===== Records supplied =====
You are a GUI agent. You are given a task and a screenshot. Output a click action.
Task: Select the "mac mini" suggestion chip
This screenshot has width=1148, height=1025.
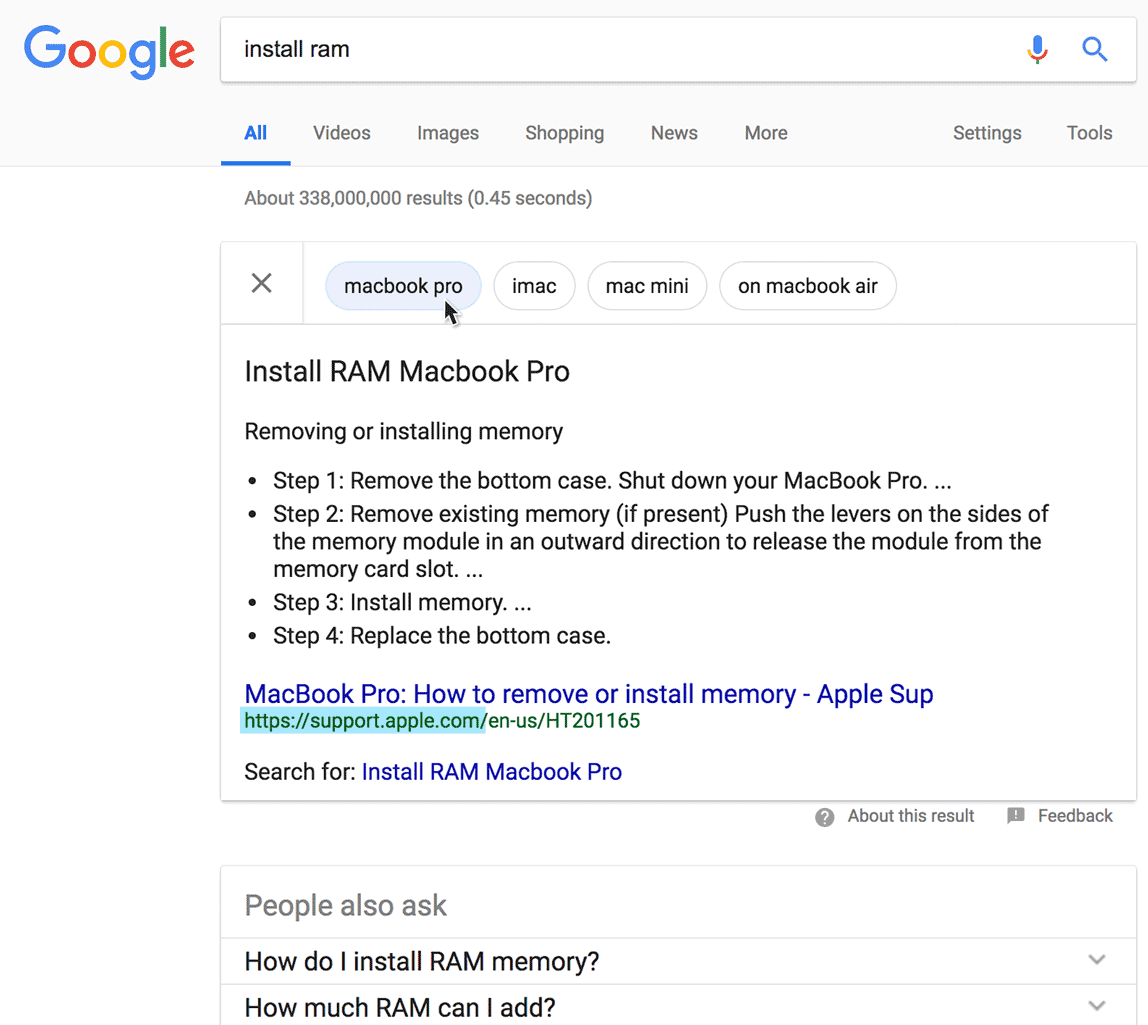click(647, 285)
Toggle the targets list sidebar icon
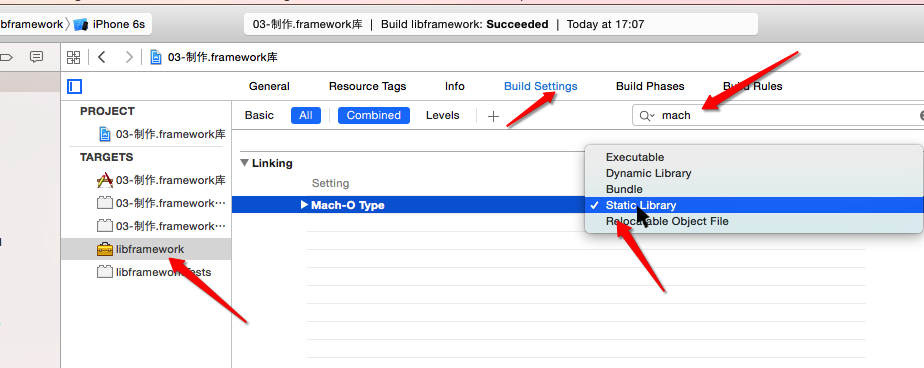 (x=74, y=87)
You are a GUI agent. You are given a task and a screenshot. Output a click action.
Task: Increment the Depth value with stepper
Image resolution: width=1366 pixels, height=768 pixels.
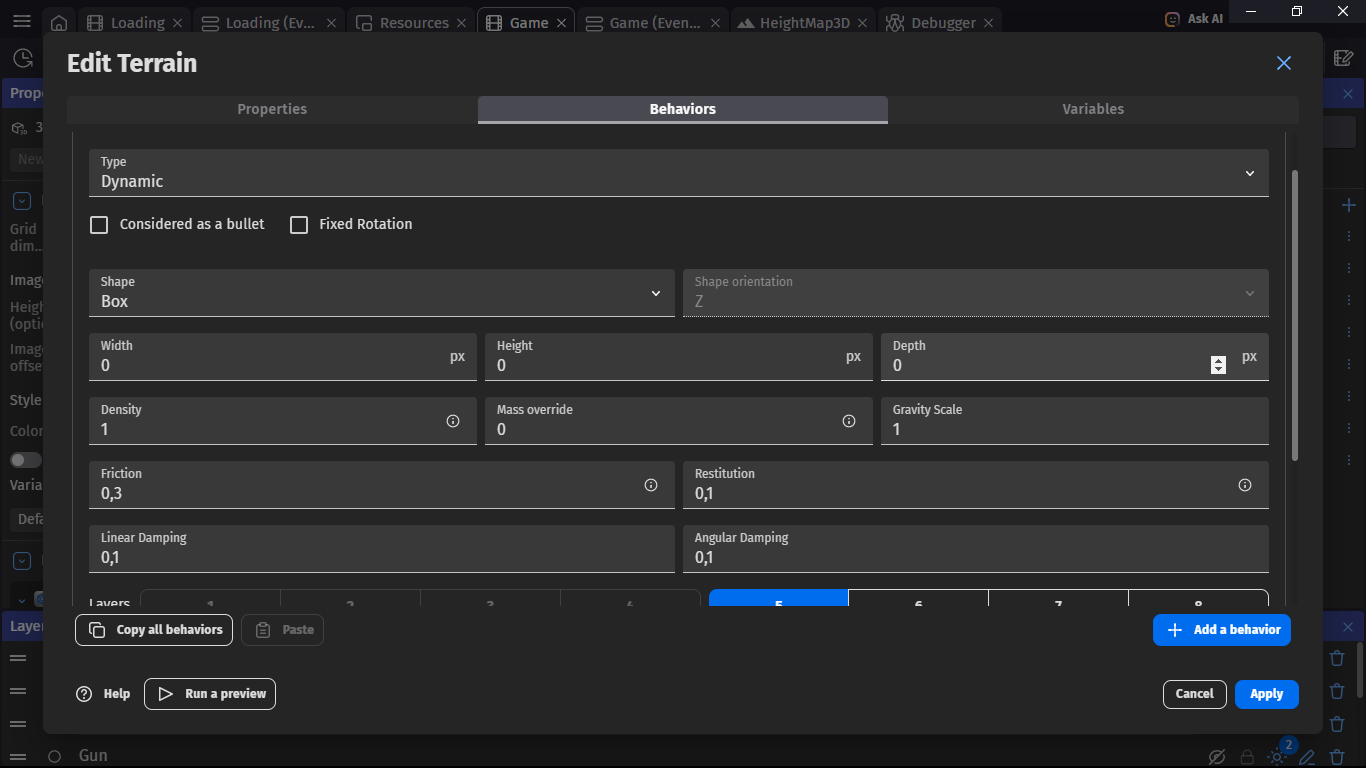coord(1218,361)
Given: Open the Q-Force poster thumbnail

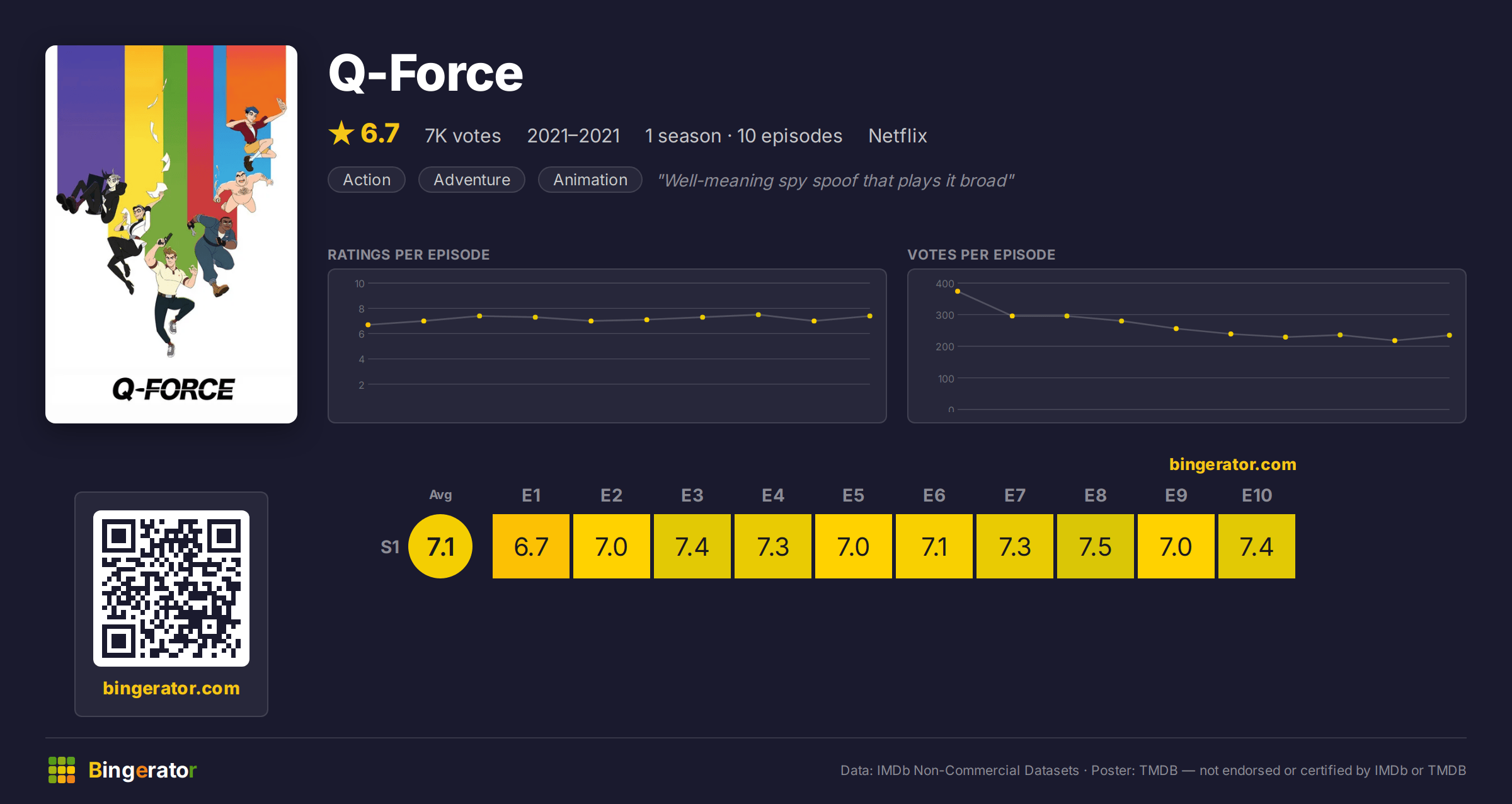Looking at the screenshot, I should tap(171, 234).
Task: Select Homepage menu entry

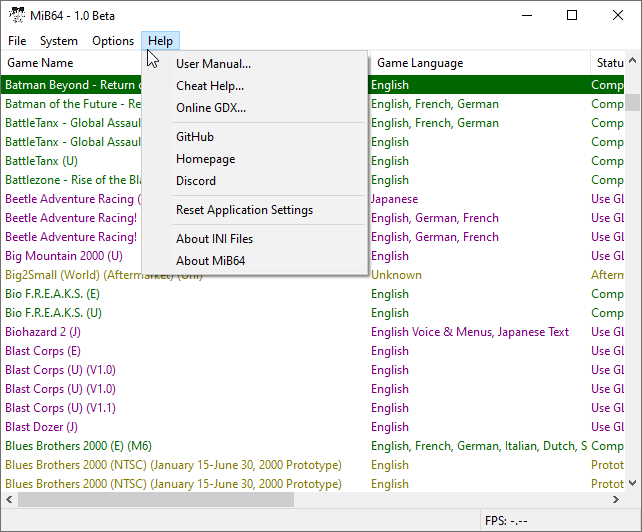Action: click(x=205, y=159)

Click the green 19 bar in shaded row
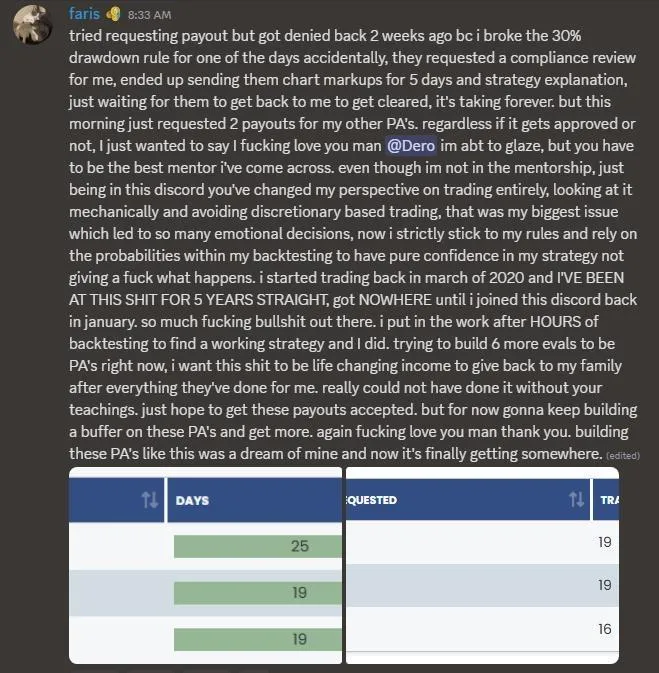tap(258, 593)
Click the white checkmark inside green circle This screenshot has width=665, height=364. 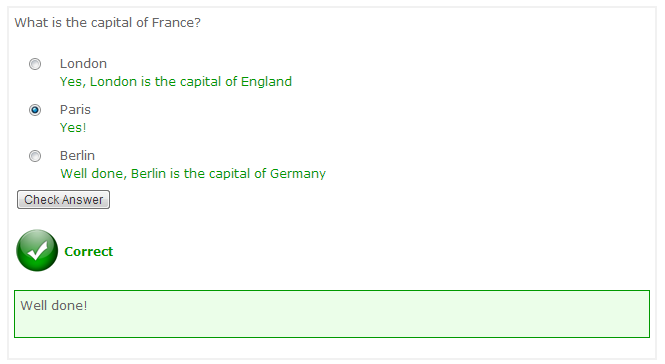38,250
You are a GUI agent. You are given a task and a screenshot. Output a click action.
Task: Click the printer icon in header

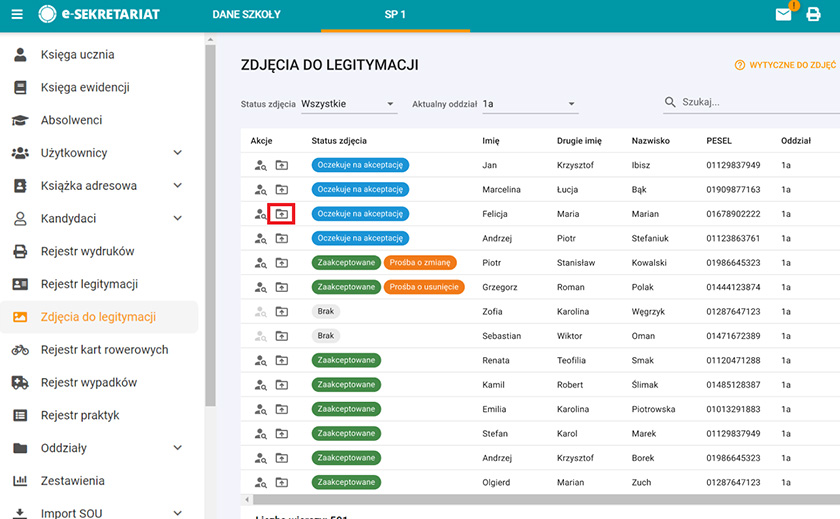tap(813, 15)
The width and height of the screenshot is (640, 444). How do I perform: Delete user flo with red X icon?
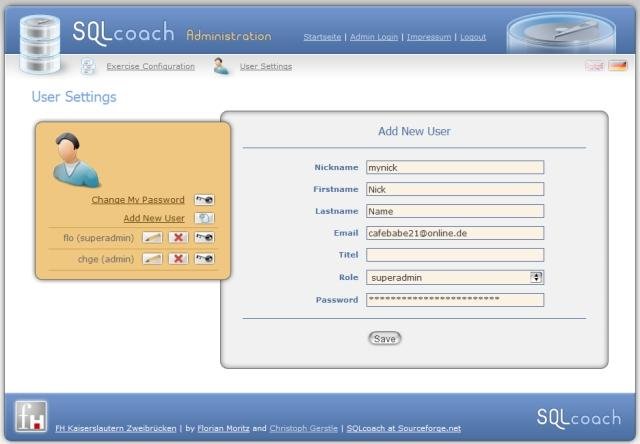[x=178, y=238]
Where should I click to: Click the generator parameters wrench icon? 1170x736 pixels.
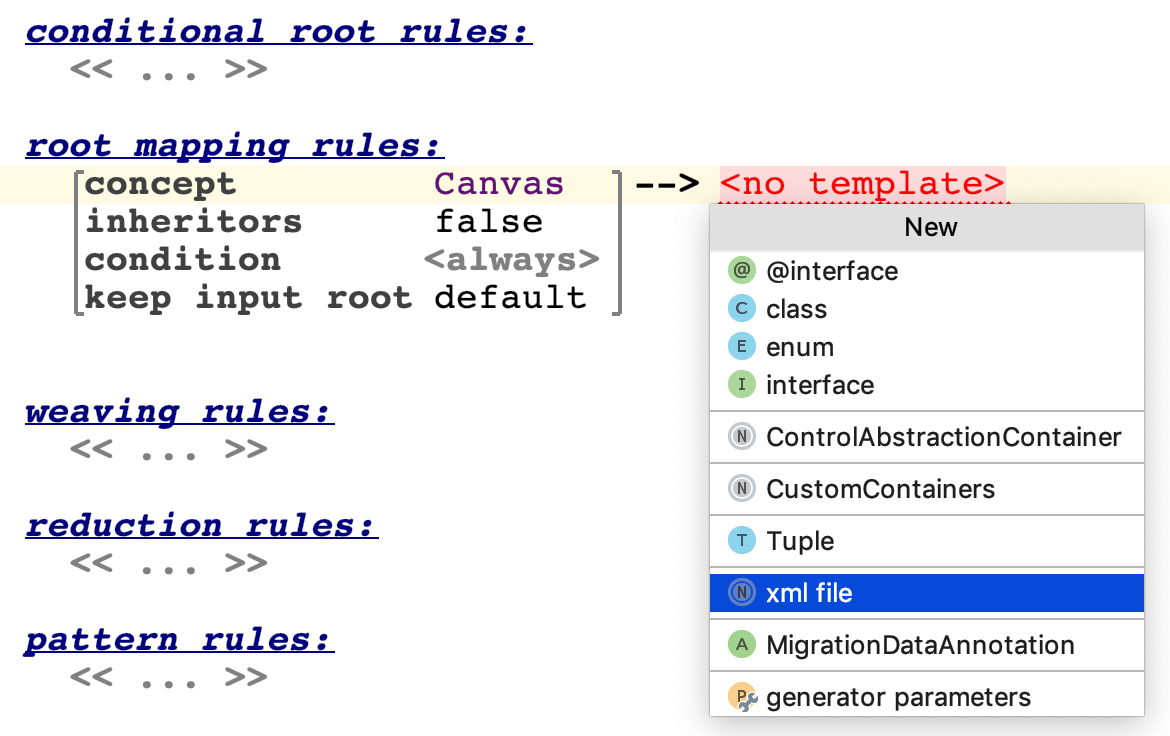[x=743, y=698]
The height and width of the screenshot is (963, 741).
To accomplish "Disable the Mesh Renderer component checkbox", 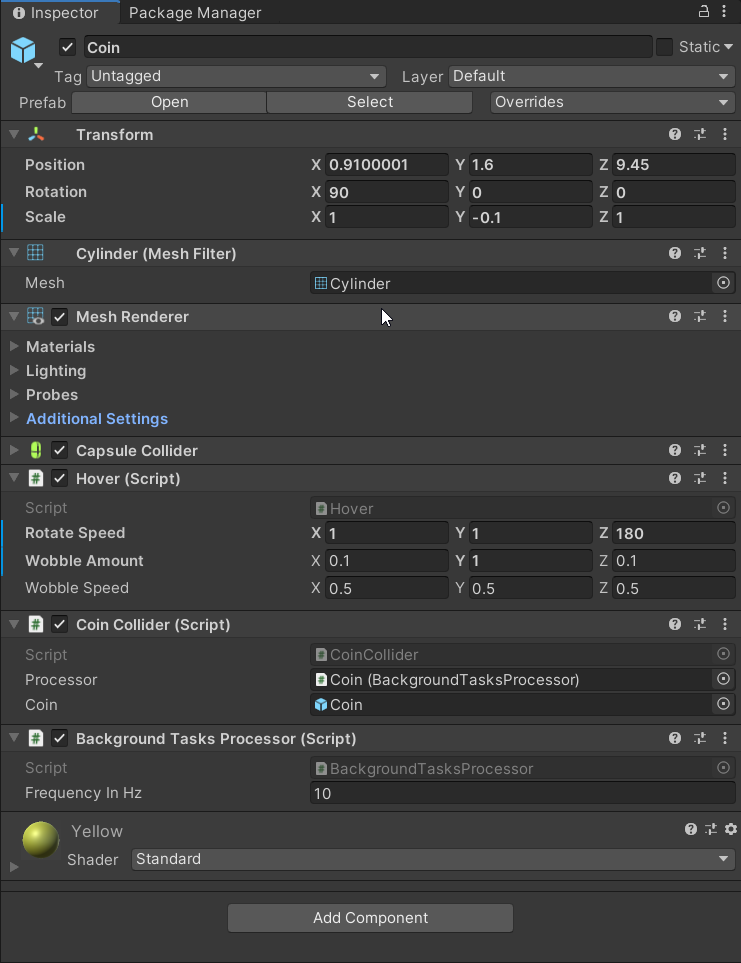I will coord(60,317).
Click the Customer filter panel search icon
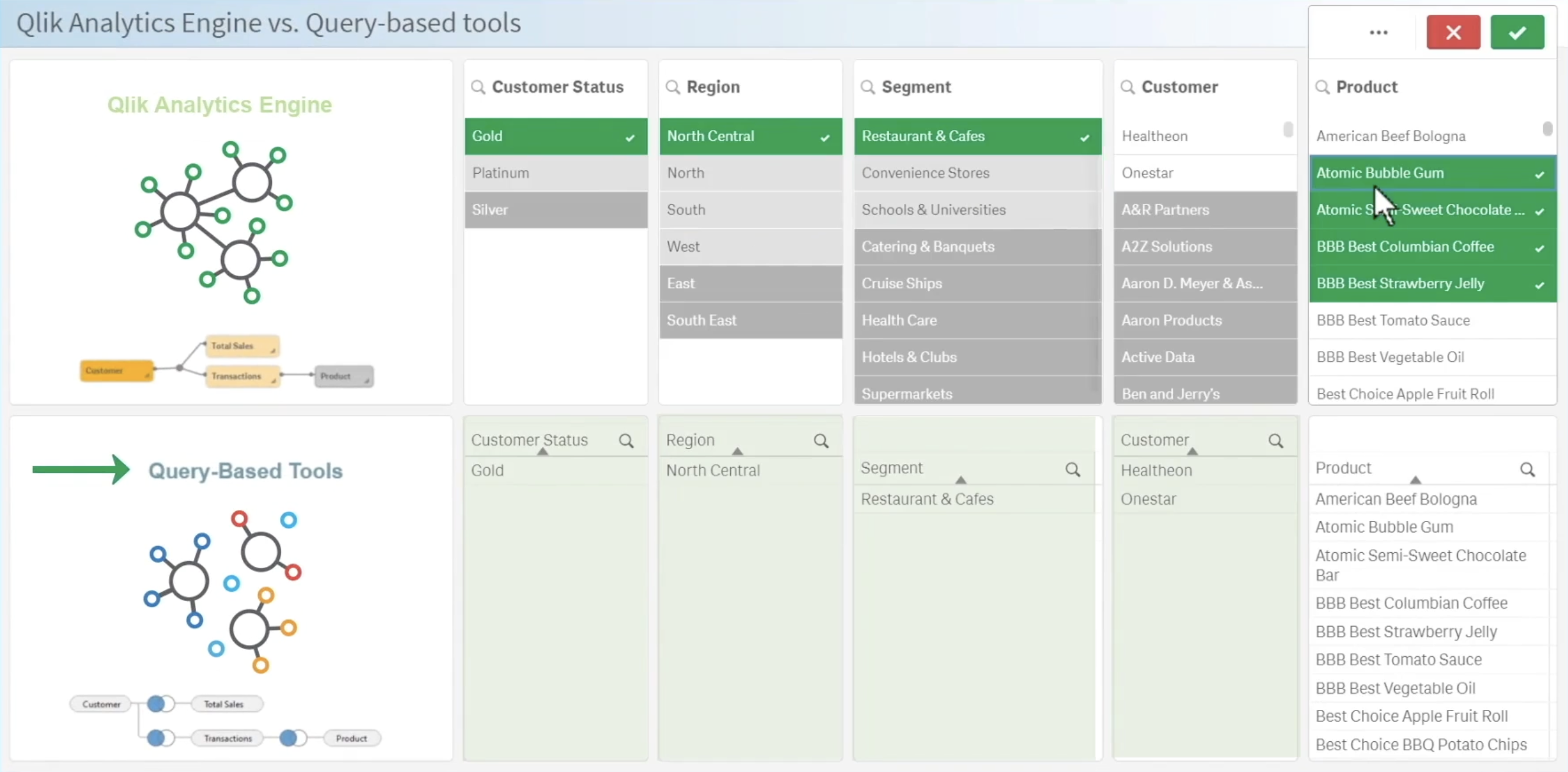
=====
▶ What to do
Only the lines between the one with "Task: Select the" and the one with "Task: Increment the Depth value with stepper", those two included, get copied from the material above. Keep it exact and free of pictures.

▶ Written solution
Task: Select the "mac mini" suggestion chip
This screenshot has width=1148, height=1025.
click(647, 285)
Toggle the targets list sidebar icon
 (x=74, y=87)
You are a GUI agent. You are given a task and a screenshot. Output a click action.
Task: Increment the Depth value with stepper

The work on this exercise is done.